#### Вопросы
**A)** Перепишите из отрывка о мировой скорби часть от слов «Итак, в чувстве» до слов «даже детскому пониманию.» включительно.
**B)** Что, согласно отрывку о мировой скорби, впервые дошло до сознания своего несовершенства?
**C)** Допишите продолжение отрывка о мировой скорби, начиная сразу после его последнего предложения.

Итак, в чувстве скорби первого сына человеческого, сожаления о потере отца зародилась та мировая скорбь о тленности всего, о всеобщей смертности, в которой природа впервые дошла до сознания своего несовершенства и с зарождением которой положено начало обновлению мира, начало эпохи человеческой, в которую мир должен быть воссоздан силами самого человека. И без этой сыновней добродетели, без родового быта мы никогда не могли бы понять высокого учения о Триедином Боге, учения изумительного и по своему величию едва досягаемого для самых высоких умов, по чувствующейся же в нем сердечной теплоте доступного даже детскому пониманию.

#### Приложенные пункты
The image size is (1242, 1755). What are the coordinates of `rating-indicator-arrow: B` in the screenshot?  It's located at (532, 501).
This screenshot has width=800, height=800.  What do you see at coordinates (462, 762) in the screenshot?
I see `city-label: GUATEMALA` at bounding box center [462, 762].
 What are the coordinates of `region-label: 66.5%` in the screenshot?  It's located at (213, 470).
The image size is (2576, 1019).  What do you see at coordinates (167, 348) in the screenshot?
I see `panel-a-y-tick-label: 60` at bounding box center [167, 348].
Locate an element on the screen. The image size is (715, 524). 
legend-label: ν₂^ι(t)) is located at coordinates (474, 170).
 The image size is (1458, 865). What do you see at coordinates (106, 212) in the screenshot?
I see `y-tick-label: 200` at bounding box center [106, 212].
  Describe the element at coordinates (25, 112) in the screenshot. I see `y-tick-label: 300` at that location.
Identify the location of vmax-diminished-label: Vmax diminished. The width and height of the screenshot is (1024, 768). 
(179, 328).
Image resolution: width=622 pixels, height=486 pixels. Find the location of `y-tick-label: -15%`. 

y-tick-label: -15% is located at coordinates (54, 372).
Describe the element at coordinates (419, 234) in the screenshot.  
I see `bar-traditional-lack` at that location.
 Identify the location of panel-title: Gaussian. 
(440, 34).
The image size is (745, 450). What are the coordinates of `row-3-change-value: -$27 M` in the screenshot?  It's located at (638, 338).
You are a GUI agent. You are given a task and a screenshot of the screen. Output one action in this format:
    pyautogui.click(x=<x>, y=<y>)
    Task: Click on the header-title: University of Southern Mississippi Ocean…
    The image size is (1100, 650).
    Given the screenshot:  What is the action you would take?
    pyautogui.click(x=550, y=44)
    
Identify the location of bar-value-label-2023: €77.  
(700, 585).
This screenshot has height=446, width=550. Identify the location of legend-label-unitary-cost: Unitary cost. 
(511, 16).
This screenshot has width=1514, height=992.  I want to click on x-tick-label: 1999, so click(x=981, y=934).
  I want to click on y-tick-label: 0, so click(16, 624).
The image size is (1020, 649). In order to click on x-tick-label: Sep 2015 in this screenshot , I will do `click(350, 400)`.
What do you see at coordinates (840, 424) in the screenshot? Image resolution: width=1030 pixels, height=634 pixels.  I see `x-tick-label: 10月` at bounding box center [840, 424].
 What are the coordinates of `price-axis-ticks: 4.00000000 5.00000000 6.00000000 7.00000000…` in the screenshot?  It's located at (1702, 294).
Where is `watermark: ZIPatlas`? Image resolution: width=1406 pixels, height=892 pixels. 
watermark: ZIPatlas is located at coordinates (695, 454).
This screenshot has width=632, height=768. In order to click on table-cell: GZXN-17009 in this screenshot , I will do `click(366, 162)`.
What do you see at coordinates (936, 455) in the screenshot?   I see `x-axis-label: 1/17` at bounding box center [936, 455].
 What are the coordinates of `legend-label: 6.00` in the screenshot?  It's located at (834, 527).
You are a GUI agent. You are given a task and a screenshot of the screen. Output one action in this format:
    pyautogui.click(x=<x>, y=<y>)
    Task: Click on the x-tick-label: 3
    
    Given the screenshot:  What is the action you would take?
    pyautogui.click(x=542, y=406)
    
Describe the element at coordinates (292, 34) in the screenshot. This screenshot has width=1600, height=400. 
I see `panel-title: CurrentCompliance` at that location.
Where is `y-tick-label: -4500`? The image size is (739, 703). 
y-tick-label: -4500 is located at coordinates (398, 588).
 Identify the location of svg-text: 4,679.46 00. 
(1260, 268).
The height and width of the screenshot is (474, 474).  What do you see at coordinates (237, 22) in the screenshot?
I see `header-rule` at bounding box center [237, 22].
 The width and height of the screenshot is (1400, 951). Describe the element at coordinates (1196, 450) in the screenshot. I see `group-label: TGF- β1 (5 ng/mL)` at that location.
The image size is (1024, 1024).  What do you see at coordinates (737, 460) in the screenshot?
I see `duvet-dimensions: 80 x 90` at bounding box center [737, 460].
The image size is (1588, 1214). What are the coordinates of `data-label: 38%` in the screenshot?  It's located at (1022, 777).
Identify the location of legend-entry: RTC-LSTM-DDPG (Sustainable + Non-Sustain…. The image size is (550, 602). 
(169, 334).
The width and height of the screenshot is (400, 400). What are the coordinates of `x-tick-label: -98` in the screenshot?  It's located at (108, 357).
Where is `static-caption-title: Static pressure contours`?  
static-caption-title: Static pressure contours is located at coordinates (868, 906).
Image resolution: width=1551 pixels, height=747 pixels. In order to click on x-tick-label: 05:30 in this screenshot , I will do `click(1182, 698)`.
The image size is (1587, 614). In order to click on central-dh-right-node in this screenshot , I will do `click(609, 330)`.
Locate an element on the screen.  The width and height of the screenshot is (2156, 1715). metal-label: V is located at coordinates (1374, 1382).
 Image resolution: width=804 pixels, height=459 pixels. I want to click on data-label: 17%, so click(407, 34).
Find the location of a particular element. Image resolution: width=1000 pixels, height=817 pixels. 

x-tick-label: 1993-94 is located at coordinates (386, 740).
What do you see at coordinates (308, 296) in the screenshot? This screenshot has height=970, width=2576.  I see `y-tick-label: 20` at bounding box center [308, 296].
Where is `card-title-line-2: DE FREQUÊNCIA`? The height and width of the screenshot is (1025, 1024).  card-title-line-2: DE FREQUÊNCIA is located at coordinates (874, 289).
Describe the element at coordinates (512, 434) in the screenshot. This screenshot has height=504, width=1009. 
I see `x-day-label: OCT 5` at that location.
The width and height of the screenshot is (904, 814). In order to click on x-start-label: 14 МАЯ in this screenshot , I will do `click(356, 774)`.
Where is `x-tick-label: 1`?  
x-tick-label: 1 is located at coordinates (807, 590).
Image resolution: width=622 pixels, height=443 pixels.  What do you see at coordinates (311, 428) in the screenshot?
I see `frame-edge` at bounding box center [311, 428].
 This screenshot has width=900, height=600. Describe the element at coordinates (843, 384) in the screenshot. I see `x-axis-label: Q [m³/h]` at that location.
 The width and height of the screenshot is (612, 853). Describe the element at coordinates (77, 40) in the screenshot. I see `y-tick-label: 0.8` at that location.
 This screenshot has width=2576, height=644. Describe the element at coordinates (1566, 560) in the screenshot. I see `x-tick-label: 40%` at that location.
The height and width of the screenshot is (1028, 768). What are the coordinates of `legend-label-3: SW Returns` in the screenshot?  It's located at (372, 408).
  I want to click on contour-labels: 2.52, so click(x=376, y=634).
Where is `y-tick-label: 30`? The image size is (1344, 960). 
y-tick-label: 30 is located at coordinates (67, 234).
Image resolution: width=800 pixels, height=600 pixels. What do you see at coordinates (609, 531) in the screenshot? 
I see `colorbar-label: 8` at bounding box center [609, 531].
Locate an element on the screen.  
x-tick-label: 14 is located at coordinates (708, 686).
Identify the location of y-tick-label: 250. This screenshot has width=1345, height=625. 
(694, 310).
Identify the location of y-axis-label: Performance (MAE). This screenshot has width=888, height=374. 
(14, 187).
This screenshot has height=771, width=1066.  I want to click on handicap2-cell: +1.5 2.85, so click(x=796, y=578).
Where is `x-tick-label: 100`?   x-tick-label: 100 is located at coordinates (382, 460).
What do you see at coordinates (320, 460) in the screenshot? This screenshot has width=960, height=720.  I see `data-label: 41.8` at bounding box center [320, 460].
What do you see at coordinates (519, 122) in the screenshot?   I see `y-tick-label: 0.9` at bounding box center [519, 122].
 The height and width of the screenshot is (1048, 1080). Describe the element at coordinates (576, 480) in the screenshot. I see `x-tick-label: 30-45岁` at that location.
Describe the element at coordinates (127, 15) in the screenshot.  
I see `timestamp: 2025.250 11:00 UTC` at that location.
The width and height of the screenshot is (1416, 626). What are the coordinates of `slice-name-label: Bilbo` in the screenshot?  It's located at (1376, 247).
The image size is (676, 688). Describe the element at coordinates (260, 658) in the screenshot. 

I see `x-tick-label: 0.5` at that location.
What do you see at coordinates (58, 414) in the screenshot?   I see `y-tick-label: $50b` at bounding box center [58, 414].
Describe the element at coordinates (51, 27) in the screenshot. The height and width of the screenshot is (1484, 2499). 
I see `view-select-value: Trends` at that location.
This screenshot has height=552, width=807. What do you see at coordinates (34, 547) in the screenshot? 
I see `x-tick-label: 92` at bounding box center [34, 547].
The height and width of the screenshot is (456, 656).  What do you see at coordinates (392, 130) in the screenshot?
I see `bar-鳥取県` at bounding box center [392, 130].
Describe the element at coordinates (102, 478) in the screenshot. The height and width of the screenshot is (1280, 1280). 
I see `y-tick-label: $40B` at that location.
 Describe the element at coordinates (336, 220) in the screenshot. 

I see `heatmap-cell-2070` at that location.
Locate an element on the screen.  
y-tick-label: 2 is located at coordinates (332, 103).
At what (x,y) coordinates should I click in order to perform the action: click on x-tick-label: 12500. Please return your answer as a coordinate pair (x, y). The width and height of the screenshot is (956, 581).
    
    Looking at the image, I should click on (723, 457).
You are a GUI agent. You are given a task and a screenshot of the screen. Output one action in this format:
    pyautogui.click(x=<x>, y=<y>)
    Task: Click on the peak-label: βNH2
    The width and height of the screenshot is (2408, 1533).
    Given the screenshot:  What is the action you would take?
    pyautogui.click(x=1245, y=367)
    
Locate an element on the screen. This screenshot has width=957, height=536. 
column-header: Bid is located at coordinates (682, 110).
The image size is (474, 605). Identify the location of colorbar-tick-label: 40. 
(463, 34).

#### Ответы ниже
**A)**
Итак, в чувстве скорби первого сына человеческого, сожаления о потере отца зародилась та мировая скорбь о тленности всего, о всеобщей смертности, в которой природа впервые дошла до сознания своего несовершенства и с зарождением которой положено начало обновлению мира, начало эпохи человеческой, в которую мир должен быть воссоздан силами самого человека. И без этой сыновней добродетели, без родового быта мы никогда не могли бы понять высокого учения о Триедином Боге, учения изумительного и по своему величию едва досягаемого для самых высоких умов, по чувствующейся же в нем сердечной теплоте доступного даже детскому пониманию.

**B)** Природа.

**C)**
9. Народ, который не мог удовлетвориться бессыновним Богом ислама и богами, покровительствовавшими оставлению сынами отцов и равнодушными к братству, народ, поспешивший тотчас по принятии христианства канонизировать братскую и сыновнюю любовь в лице Бориса и Глеба 12, этот народ не только нашел полное удовлетворение своим самым высшим идеальным требованиям, требованиям критерия, согласного с Евангелием, в вере в Триединого Бога, но он вместе с тем увидел также, что его действительное, реальное положение недостойно того, что требуется верою в христианского Бога; и, таким образом, испытание вер стало для него самоосуждением, покаянием.